▸ WHAT YOU ARE ASKED TO DO
Each record needs to be echoed exactly; can you do that?

─── DATA SHOWN ───

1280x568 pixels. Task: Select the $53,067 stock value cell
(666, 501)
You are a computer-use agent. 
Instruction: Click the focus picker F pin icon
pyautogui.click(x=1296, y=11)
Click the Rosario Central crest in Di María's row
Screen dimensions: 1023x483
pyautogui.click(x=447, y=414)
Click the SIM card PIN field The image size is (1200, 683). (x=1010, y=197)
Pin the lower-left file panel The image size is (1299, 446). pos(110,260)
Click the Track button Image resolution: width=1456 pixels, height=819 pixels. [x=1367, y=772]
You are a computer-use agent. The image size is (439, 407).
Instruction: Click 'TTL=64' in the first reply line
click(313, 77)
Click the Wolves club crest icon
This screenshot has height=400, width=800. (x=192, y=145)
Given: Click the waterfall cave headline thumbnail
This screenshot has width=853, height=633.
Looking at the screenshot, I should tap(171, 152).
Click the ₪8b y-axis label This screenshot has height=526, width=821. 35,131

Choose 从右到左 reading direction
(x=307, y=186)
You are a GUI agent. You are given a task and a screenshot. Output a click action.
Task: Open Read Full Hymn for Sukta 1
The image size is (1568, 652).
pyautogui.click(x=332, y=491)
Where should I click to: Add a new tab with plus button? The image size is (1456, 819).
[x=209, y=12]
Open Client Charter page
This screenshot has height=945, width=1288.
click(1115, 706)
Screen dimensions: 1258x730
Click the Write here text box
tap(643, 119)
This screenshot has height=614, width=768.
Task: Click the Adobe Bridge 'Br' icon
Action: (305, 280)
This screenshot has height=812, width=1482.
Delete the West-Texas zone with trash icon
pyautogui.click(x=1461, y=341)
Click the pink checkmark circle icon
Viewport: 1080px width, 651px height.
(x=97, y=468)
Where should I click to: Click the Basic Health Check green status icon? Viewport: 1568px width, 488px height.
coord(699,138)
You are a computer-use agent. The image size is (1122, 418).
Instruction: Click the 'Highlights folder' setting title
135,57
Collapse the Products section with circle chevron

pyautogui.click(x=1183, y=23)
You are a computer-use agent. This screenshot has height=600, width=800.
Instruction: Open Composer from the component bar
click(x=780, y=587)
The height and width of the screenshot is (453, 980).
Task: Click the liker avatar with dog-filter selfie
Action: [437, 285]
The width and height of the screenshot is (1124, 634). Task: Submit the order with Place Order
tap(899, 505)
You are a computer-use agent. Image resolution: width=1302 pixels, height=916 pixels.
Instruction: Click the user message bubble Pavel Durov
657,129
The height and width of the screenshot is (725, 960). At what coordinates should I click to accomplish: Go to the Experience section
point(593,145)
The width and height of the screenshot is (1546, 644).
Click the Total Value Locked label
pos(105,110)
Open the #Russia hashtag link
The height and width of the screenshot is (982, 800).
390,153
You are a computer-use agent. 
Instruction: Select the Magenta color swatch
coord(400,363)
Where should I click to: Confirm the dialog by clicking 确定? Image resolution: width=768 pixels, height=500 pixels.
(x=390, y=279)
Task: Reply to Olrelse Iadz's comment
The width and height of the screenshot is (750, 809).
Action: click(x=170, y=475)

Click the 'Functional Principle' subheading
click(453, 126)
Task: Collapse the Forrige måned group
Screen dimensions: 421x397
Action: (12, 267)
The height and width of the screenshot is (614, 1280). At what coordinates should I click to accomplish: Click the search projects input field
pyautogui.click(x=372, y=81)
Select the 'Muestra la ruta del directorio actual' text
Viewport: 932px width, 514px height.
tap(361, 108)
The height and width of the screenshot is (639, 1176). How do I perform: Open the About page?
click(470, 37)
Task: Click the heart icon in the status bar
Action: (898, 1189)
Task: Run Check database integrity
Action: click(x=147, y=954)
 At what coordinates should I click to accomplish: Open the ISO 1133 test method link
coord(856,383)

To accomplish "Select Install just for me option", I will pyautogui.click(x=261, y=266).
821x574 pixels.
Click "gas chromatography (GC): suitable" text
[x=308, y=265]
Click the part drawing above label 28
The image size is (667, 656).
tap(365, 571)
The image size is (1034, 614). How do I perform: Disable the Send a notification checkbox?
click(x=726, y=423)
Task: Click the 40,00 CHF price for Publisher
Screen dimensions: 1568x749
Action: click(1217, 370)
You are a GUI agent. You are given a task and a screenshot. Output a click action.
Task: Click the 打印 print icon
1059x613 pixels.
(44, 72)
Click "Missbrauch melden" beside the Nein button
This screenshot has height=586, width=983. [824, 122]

───

▸ EXERCISE RESPONSE
1280x568 pixels. Task: Select the $53,067 stock value cell
(666, 501)
You are a computer-use agent. 
Instruction: Click the focus picker F pin icon
pyautogui.click(x=1296, y=11)
Click the Rosario Central crest in Di María's row
Screen dimensions: 1023x483
pyautogui.click(x=447, y=414)
Click the SIM card PIN field The image size is (1200, 683). (x=1010, y=197)
Pin the lower-left file panel The image size is (1299, 446). pos(110,260)
Click the Track button Image resolution: width=1456 pixels, height=819 pixels. [x=1367, y=772]
You are a computer-use agent. The image size is (439, 407).
Instruction: Click 'TTL=64' in the first reply line
click(313, 77)
Click the Wolves club crest icon
This screenshot has height=400, width=800. (x=192, y=145)
Given: Click the waterfall cave headline thumbnail
This screenshot has width=853, height=633.
Looking at the screenshot, I should tap(171, 152).
Click the ₪8b y-axis label This screenshot has height=526, width=821. 35,131

Choose 从右到左 reading direction
(x=307, y=186)
You are a GUI agent. You are given a task and a screenshot. Output a click action.
Task: Open Read Full Hymn for Sukta 1
The image size is (1568, 652).
pyautogui.click(x=332, y=491)
Where should I click to: Add a new tab with plus button? The image size is (1456, 819).
[x=209, y=12]
Open Client Charter page
This screenshot has height=945, width=1288.
click(1115, 706)
Screen dimensions: 1258x730
Click the Write here text box
tap(643, 119)
This screenshot has height=614, width=768.
Task: Click the Adobe Bridge 'Br' icon
Action: (305, 280)
This screenshot has height=812, width=1482.
Delete the West-Texas zone with trash icon
pyautogui.click(x=1461, y=341)
Click the pink checkmark circle icon
Viewport: 1080px width, 651px height.
(x=97, y=468)
Where should I click to: Click the Basic Health Check green status icon? Viewport: 1568px width, 488px height.
coord(699,138)
You are a computer-use agent. The image size is (1122, 418).
Instruction: Click the 'Highlights folder' setting title
135,57
Collapse the Products section with circle chevron

pyautogui.click(x=1183, y=23)
You are a computer-use agent. This screenshot has height=600, width=800.
Instruction: Open Composer from the component bar
click(x=780, y=587)
The height and width of the screenshot is (453, 980).
Task: Click the liker avatar with dog-filter selfie
Action: [437, 285]
The width and height of the screenshot is (1124, 634). Task: Submit the order with Place Order
tap(899, 505)
You are a computer-use agent. Image resolution: width=1302 pixels, height=916 pixels.
Instruction: Click the user message bubble Pavel Durov
657,129
The height and width of the screenshot is (725, 960). At what coordinates should I click to accomplish: Go to the Experience section
point(593,145)
The width and height of the screenshot is (1546, 644).
Click the Total Value Locked label
pos(105,110)
Open the #Russia hashtag link
The height and width of the screenshot is (982, 800).
390,153
You are a computer-use agent. 
Instruction: Select the Magenta color swatch
coord(400,363)
Where should I click to: Confirm the dialog by clicking 确定? Image resolution: width=768 pixels, height=500 pixels.
(x=390, y=279)
Task: Reply to Olrelse Iadz's comment
The width and height of the screenshot is (750, 809).
Action: click(x=170, y=475)

Click the 'Functional Principle' subheading
click(453, 126)
Task: Collapse the Forrige måned group
Screen dimensions: 421x397
Action: (12, 267)
The height and width of the screenshot is (614, 1280). At what coordinates should I click to accomplish: Click the search projects input field
pyautogui.click(x=372, y=81)
Select the 'Muestra la ruta del directorio actual' text
Viewport: 932px width, 514px height.
tap(361, 108)
The height and width of the screenshot is (639, 1176). How do I perform: Open the About page?
click(470, 37)
Task: Click the heart icon in the status bar
Action: (898, 1189)
Task: Run Check database integrity
Action: click(x=147, y=954)
 At what coordinates should I click to accomplish: Open the ISO 1133 test method link
coord(856,383)

To accomplish "Select Install just for me option", I will pyautogui.click(x=261, y=266).
821x574 pixels.
Click "gas chromatography (GC): suitable" text
[x=308, y=265]
Click the part drawing above label 28
The image size is (667, 656).
tap(365, 571)
The image size is (1034, 614). How do I perform: Disable the Send a notification checkbox?
click(x=726, y=423)
Task: Click the 40,00 CHF price for Publisher
Screen dimensions: 1568x749
Action: click(1217, 370)
You are a GUI agent. You are given a task and a screenshot. Output a click action.
Task: Click the 打印 print icon
1059x613 pixels.
(44, 72)
Click "Missbrauch melden" beside the Nein button
This screenshot has height=586, width=983. [824, 122]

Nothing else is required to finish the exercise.